> 読む文章:
####

オット君が外泊で家に戻ってからベッドを動かし、

そこに義理家族到着。

食事にでかける。

 

楽しく帰ってきたところに、母から電話。

抗がん剤の副作用でまた下痢がはじまってきたと。

ああ、現実。嫌だな。

 

病院Ⅱからの留守電に気付き、

慌てて電話すると、S先生。

今日のCTに右副腎と腸間膜にも転移の可能性があり、

明日エコーでお腹を診察し、方針を決めるとのこと。

 

ああ、どうして!

どうぞ左副腎のみでとどまっていて。

どうか生きるチャンスをください。

 

2007年3月29日

自転車、後輪がパンク。

タケノコの山椒の葉炒めをもって、病院に。

 

夜の回診は、H先生のみ。

先生に「薬を飲まないと38.5℃まであがります」と振ると、

「4/9手術予定」との返事。

突然のことにびっくり。しかも1カ月切っているし。

 

先生は、「抗がん剤から1カ月だしね」と。

ええ?? 3週間プラスαだよ。

####

> やること 1:
この日記について、次の問いに答えよ。
(a) 母からの電話によると、何がまた始まったか。
(b) S先生の話では、今日のCTで転移の可能性があったのはどこか。
(c) 夜の回診でH先生が返した手術予定日はいつか。
> やること 2:
この日記を、最後の文の後から書き継ぐこと。
この後の行は日記の内容とは関係がない。

> データ:
####

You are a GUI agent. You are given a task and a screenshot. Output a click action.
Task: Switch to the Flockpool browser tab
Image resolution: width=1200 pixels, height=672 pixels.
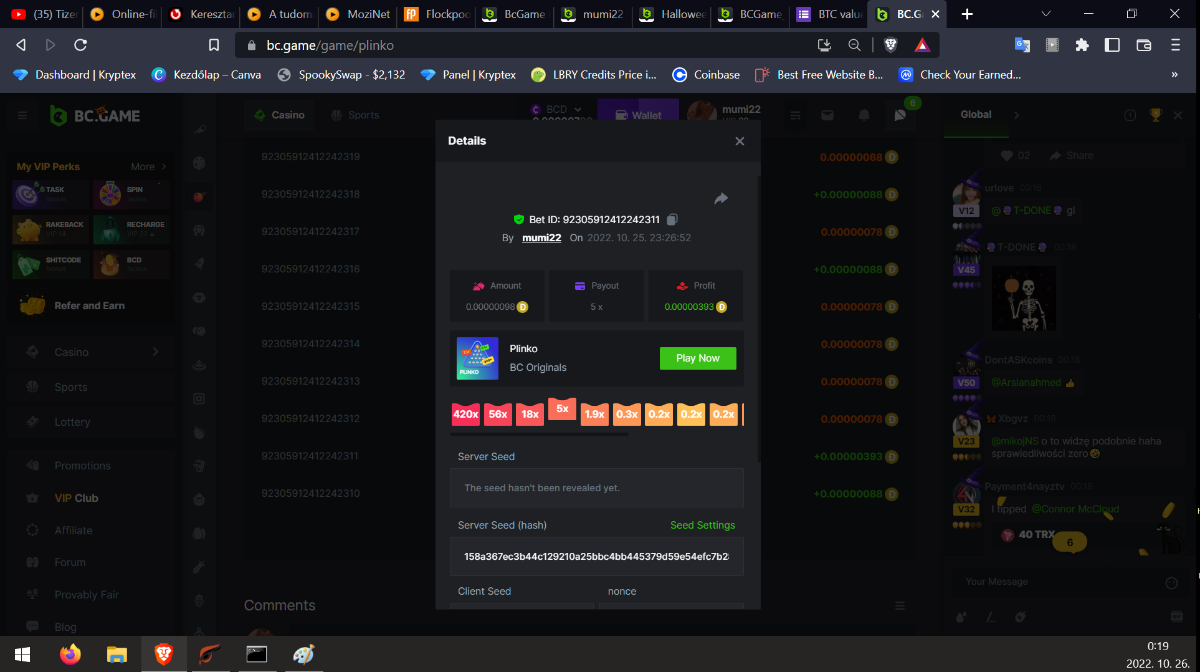click(434, 14)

####

> 回答 1:
(a) 抗がん剤の副作用による下痢。
(b) 右副腎と腸間膜。
(c) 4月9日。

> 回答 2:
先生も慌てるが、4/9でOK。

肺ですか?副腎ですか?両方ですか?ときくと、

「熱は副腎のせいだから、副腎が先。

あなたも思うでしょ、ぼくもそう思う」って。

おもしろすぎる。

どうぞよろしくお願いします。

 

今日はエコー。

明日はCT。

 

自宅のリビング用の寝具を用意しようと、夜、下見に行く。

すのこベッドか、ムアツか、テンピュールと想定。

10万円以上いきそう。

母にメールをすると、「早まるな、なんとかかんとか」と七五調で

わけのわからないメール。

心配しすぎか、最近、母がおかしい。

 

2007年3月28日

今日は、入院していた病院で文書が係に診断書の依頼をだしにいった。

文書料は細かく決まっていて、

生命保険用は1万円超え。びっくり。

退院後より、入院中に書いてもらった方が、

安く済んだのかなぁ?

 

セカンドオピニオンの返事を渡しに病棟にあがっていくと、

先日、セカンドオピニオンや転院について相談にのってくれた看護師さんがいた。

「病院Ⅱはどうでした?本人はどうですか?」と。

病院Ⅱは、手術が結構アグレッシブと聞いているとのこと。

この病院や病院Ⅲでは、アグレッシブなことはやらないと言っていた。

すごい心配顔で、「奥様をたよりにされていると思います」と。

心配してくれて本当にありがたい。

また戻ったらよろしくお願いしますと挨拶をした。

 

転院先の病院Ⅱにつくと、オット君はダンベルを手に散歩。

お母ちゃんにちょうど外で会う。本屋に行くと言っていた。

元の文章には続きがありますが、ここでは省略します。